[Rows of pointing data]
§
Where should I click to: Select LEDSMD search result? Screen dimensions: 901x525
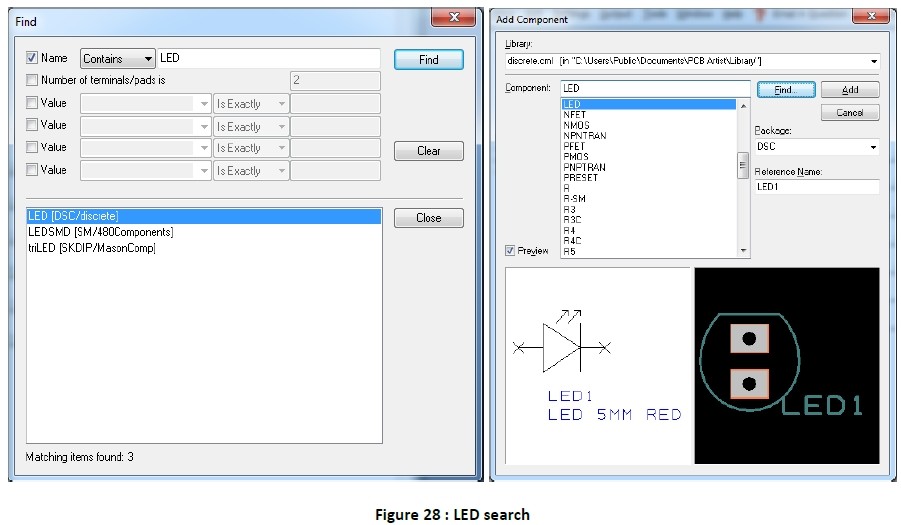(100, 232)
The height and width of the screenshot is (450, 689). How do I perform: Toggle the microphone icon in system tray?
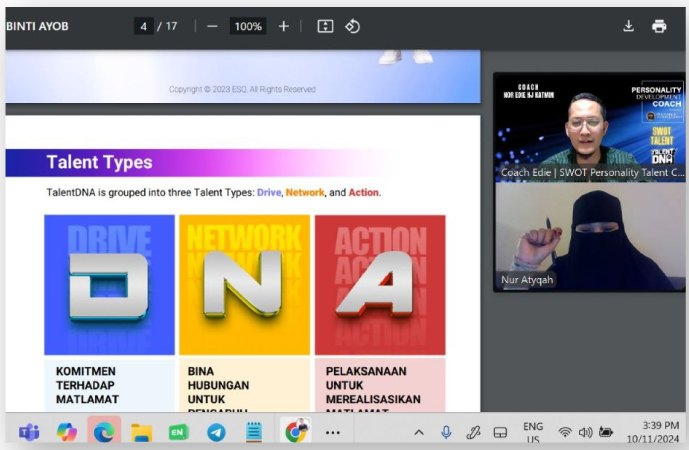(x=446, y=432)
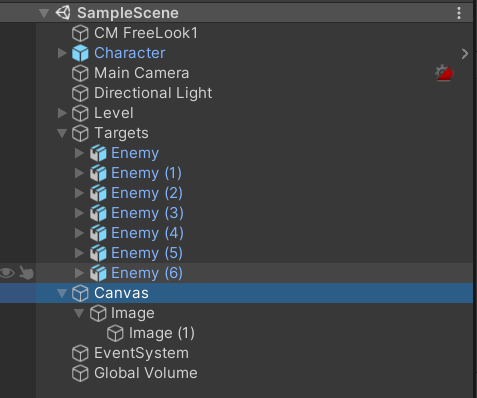Click the blue Character prefab cube icon
This screenshot has height=398, width=477.
click(80, 53)
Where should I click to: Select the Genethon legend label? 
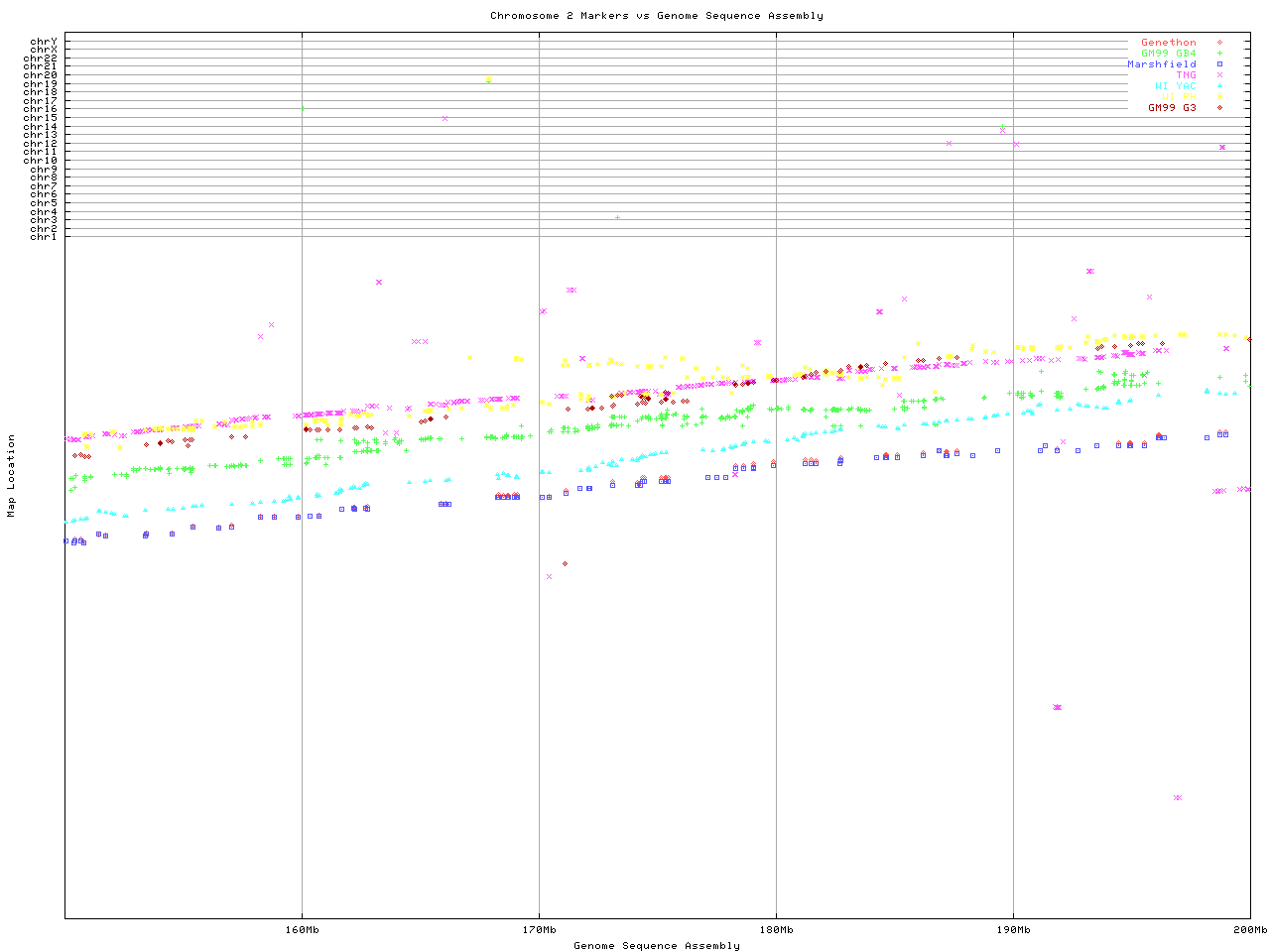pos(1168,43)
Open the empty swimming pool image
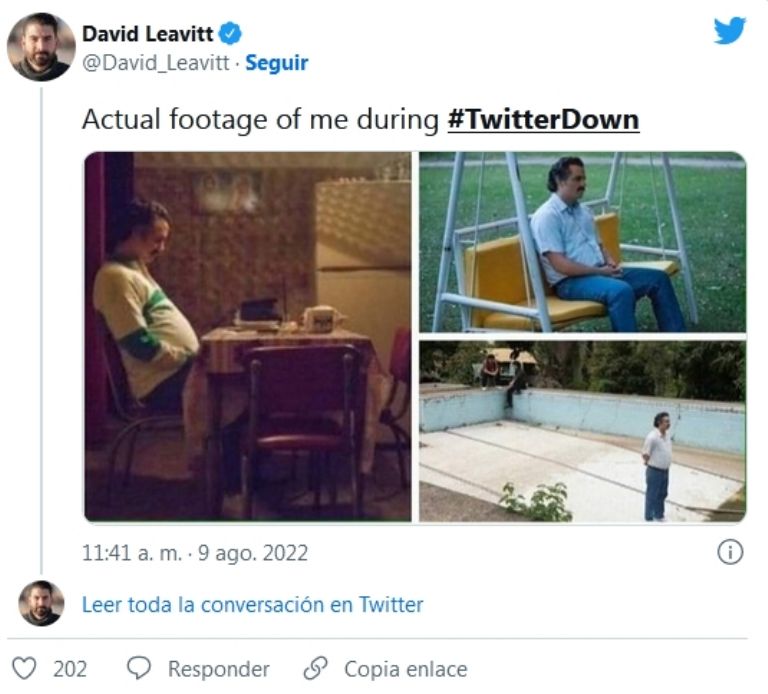Viewport: 768px width, 694px height. pyautogui.click(x=582, y=431)
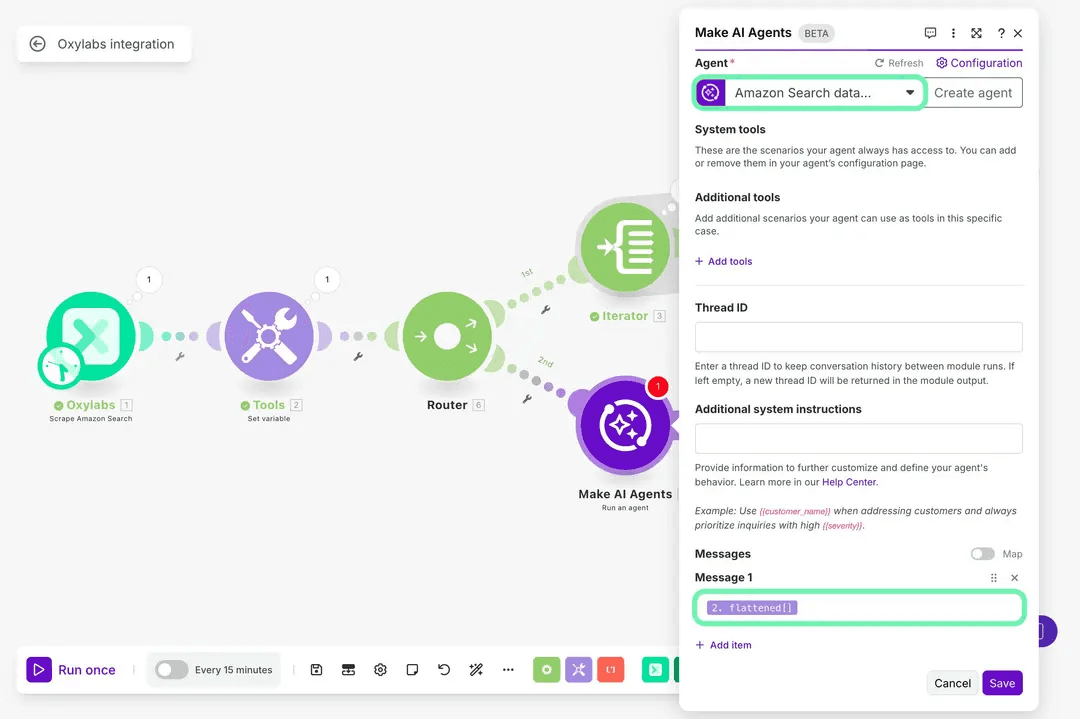Image resolution: width=1080 pixels, height=719 pixels.
Task: Select the Router module node
Action: [447, 337]
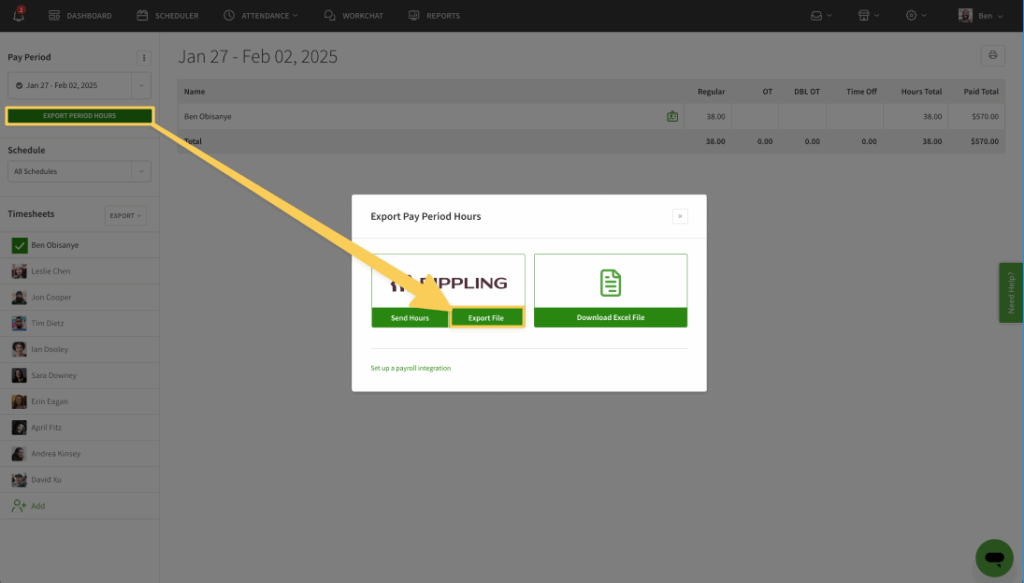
§
Quote every item above word for word, leaving out the pictures.

Where should I click to: Select LEDSMD search result? Screen dimensions: 901x525
(100, 232)
The height and width of the screenshot is (450, 689). How do I perform: Toggle the microphone icon in system tray?
(x=446, y=432)
Click the blue Character prefab cube icon
This screenshot has height=398, width=477.
click(80, 53)
Where should I click to: Select the Genethon legend label? 
pos(1168,43)
Open the empty swimming pool image
Viewport: 768px width, 694px height. pyautogui.click(x=582, y=431)
Image resolution: width=1080 pixels, height=719 pixels.
Task: Select the Router module node
Action: [447, 337]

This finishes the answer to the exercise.